Сначала – обшарпанная геометрия разновысоких параллелепипедов моего микрорайона, длинная, как степь, улица 26 Бакинских Комиссаров, которую местная шпана именовала улицей 26 чувашских чебоксаров, что, казалось, подтверждает гипотезу о том, что созвучия в целом не чужды русскому уху, однако далее все та же улица неизвестно почему обретала имя и вовсе Миклухо-Маклая, за что в итоге обобщенно именовалась всеми улицей 26 Миклухо-Маклаев.

Затем – неизбежная бескрайность снежных полей, вдруг – маленькая буколическая церковь на холме, вновь белые плоскости равнин, леса и перелески, и наконец – те же параллелепипеды, но в ином беспорядке – и это уже парщиковский Соловьиный проезд.

Казалось все это – мирозданием.

Им и было.

Ночами говорили, пили, спорили, стихи читали. Но и тут первой вспоминается какая-то ерунда, мелочь, смешное – возникший в пролете двери ошарашенный некто, поэт откуда-то из-за Урала, попавший к Парщикову впервые, отлучившийся в типовой санузел этой ячейки социалистического общества и обнаруживший там сладко спящего в корзинке посреди ванны младенца – моего сына.

* * *

Начались переломы, перестройки, путчи.

На каких-то поворотах мы не очень понимали друг друга.

Он уехал.

Конечно, из тогдашней Москвы это казалось вроде бы красивым, масштабным – Европа, Америка, Сан-Франциско, Стэнфорд.

И вместе с тем тамошний Парщиков, заокеанский школяр-аспирант, на рубеже роковых для поэта тридцати семи лет пишущий академическую учебную работу о тутошнем Пригове, – это было даже не забавно.

С его весточками тех лет вылезала из свежеустановленного у меня дома чудо-факса тяжелая неприкаянность.

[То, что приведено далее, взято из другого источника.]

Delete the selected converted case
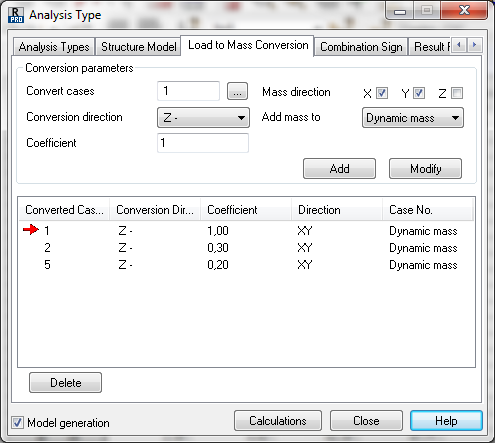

Парщиков пропадал на месяцы, годы – то защищал диссертацию в Стэнфорде, то фотографировал в Амстердаме, то снова писал стихи в Кельне.

В последние годы он болел, и все мы знали это, снова стал худым и кучерявым, как в студенчестве, когда (легенда? быль?) должен был у Хуциева играть Пушкина.

Он стал таким как прежде не только снаружи, но и внутри.

Приезжал, и мы, гуляя по Москве, продолжали разговор как будто с того же места – даже не с абзаца, а с полуфразы, с запятой.

В магнитном поле его идей и фантазий и твои мысли и ощущения становились свободней, щедрей, невероятней.

* * *

В бесконечном прерывистом диалоге никогда не знаешь, где и когда будет поставлена точка.

Мы должны были встретиться летом.

Я понимал, что он болен, что, может, это будет последняя встреча.

Но и этой встречи уже не случилось.

Прочитал в интернете, который сразу после сообщения о смерти наводнили его стихи:

«Сообщают, умер поэт Алексей Парщиков. А я думал, поэты не умирают».

2010

Не надо…

Не надо.
Мы не на параде.
Мы проиграли в айлавью.
Об остальном сказал Саади
в последнем телеинтервью.
Любовники!
Смените позы.
Поэты!
Слушайте сюда.
Есть процедурные вопросы
по ходу Страшного суда.
На беспартийном суахили
умея высказаться вслух,
мы выжили в года бухие
в империи народных слуг.
Всесильно, потому что ложно
ученье с кайфом на дому,
и невозможное – возможно,
когда не нужно никому.
1989

Территория свободного дыхания, или Несколько слов о студии Ковальджи

(начало)

Побуревший листок, размазанный копиркой машинописный текст, выцветшая чернильная правка. В поисках совсем другого наткнулся на этот черновик.

Датировать легко – писано было мною к десятилетию поэтической студии Ковальджи:


«Осенним вечером 1980 года, когда город приходил в себя от ограниченного коммунизма олимпийских игр, завершившихся полной победой хозяев в отсутствие соперников, в неприметной комнате на первом этаже облезлого крупноблочного захолустья на южной окраине Москвы раздался странный телефонный звонок.